● **WHAT YOU WILL DO**: Your answer is a copy of every line in the records where "Task" appears.

Source data:
▼▼▼
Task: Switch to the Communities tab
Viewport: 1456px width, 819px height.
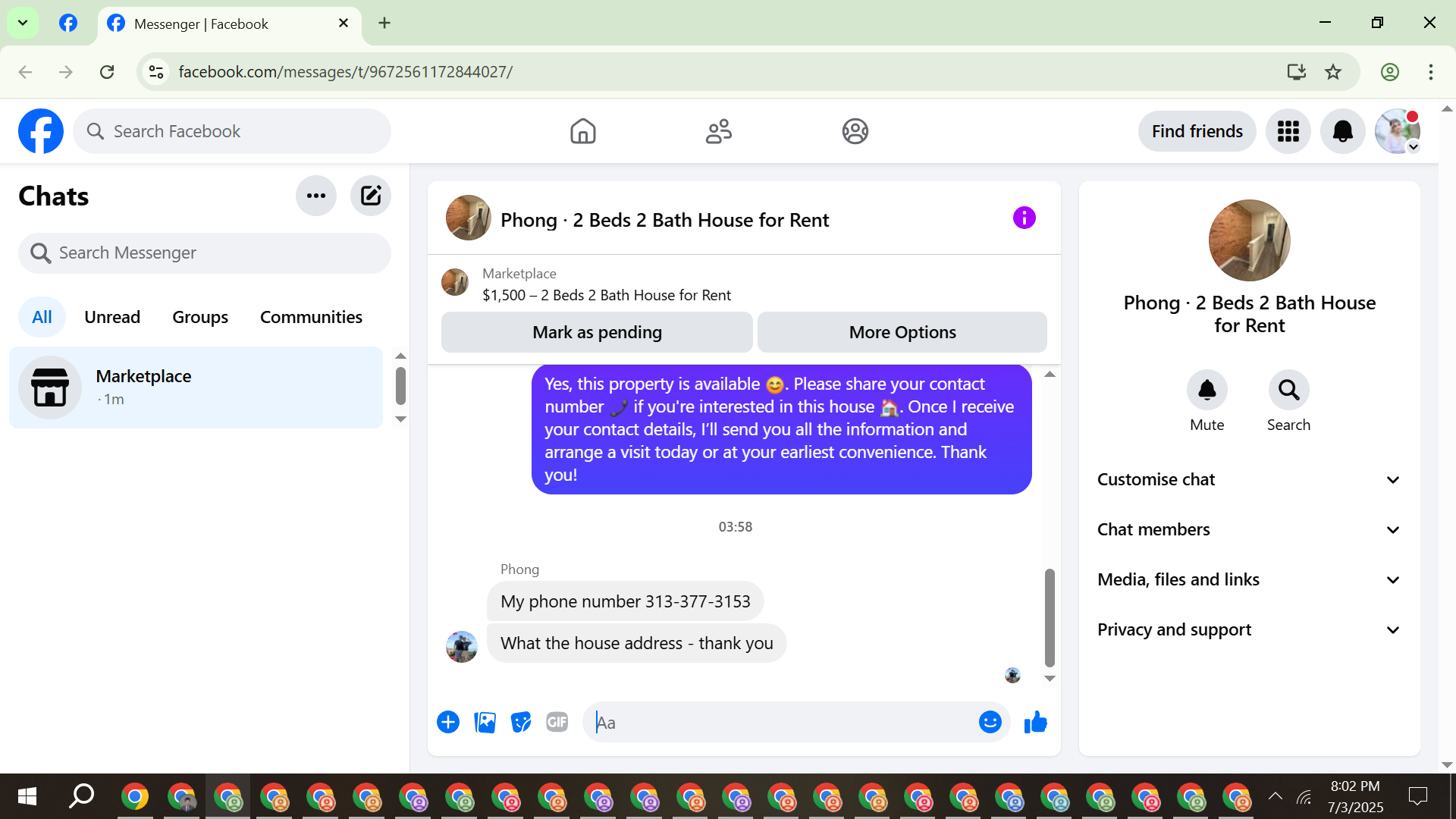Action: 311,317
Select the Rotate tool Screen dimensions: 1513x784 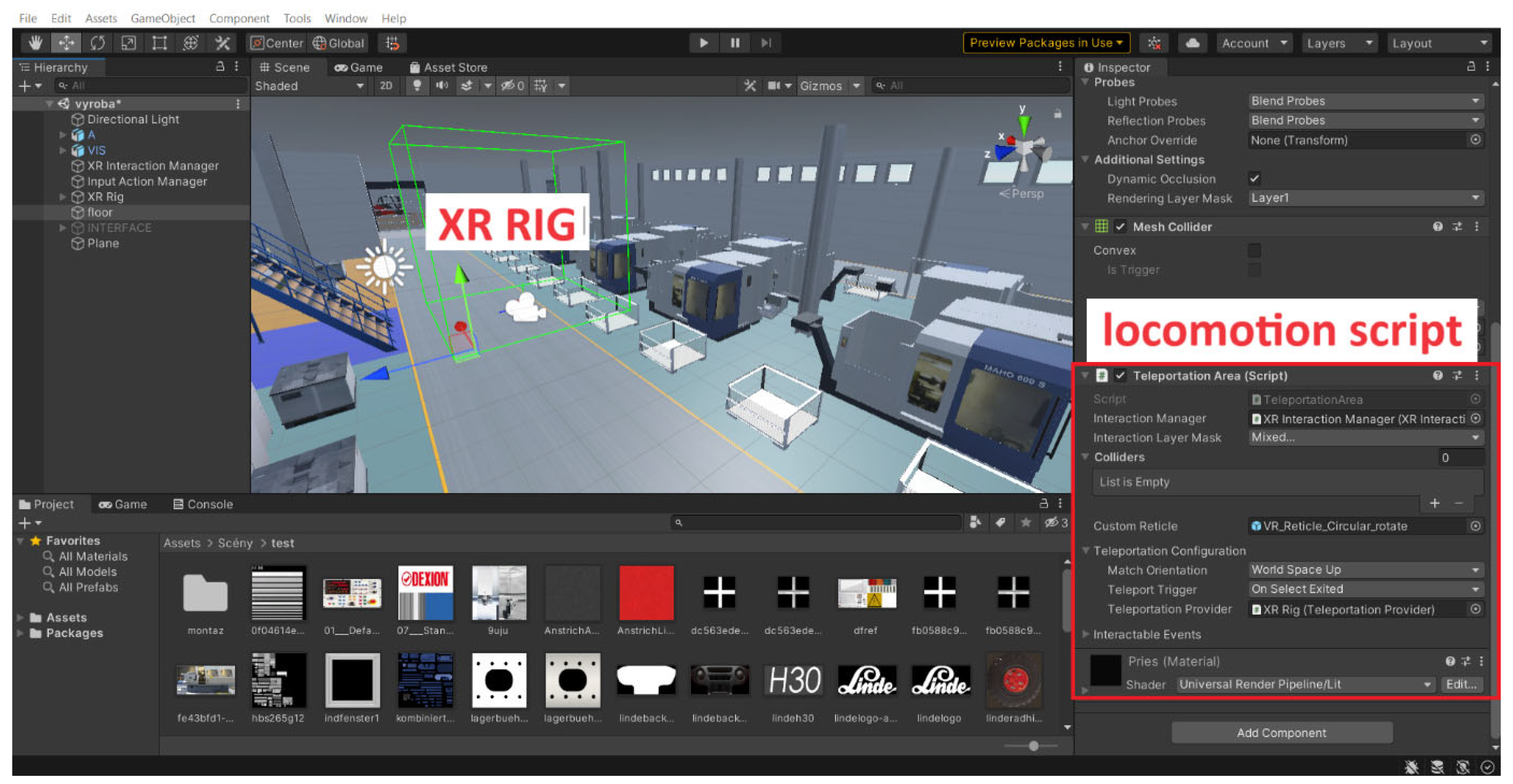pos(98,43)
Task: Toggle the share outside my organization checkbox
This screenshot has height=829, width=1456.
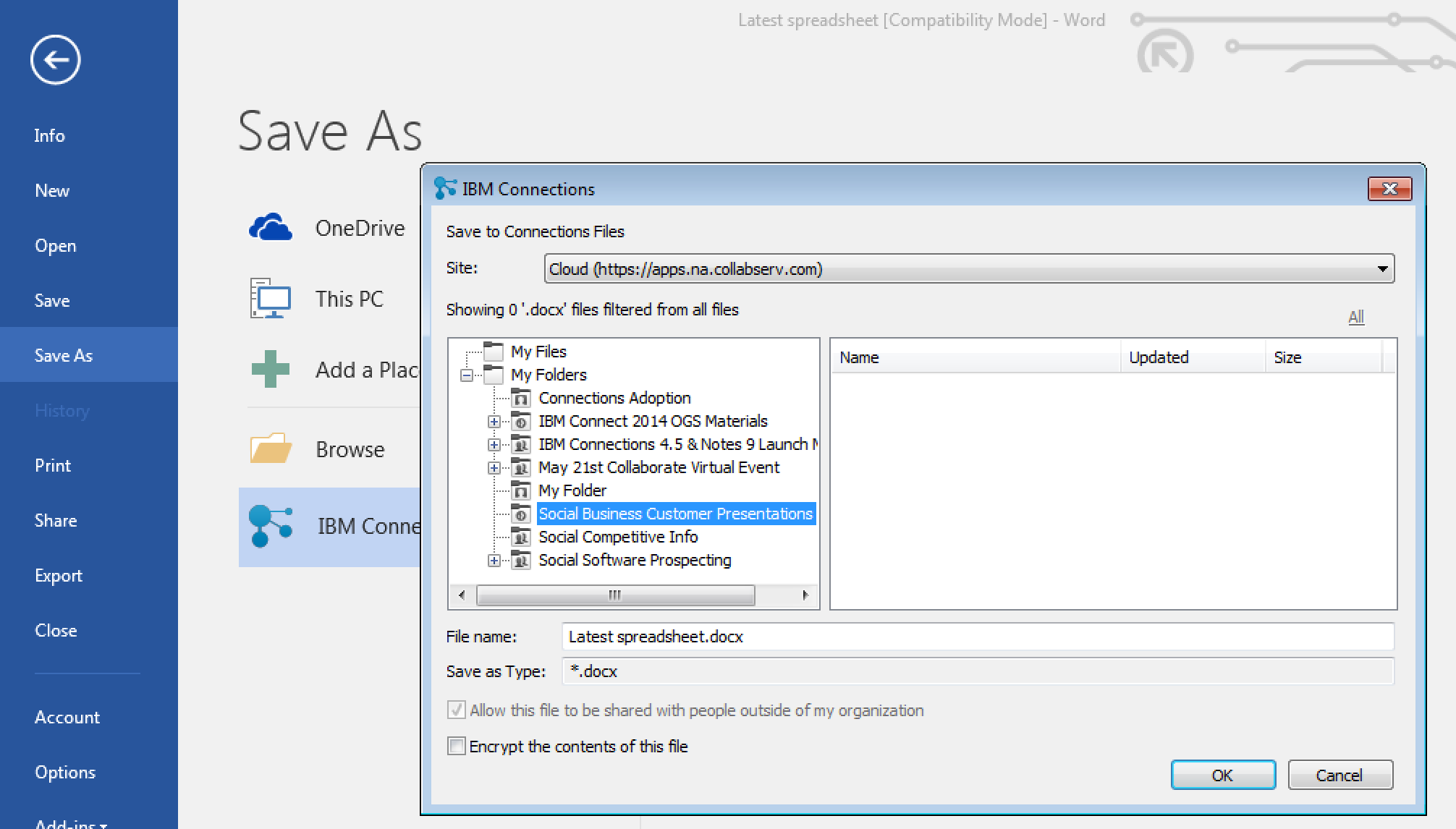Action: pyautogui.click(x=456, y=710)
▲▲▲
● **ANSWER**:
Task: Switch to the Communities tab
Task: Toggle the share outside my organization checkbox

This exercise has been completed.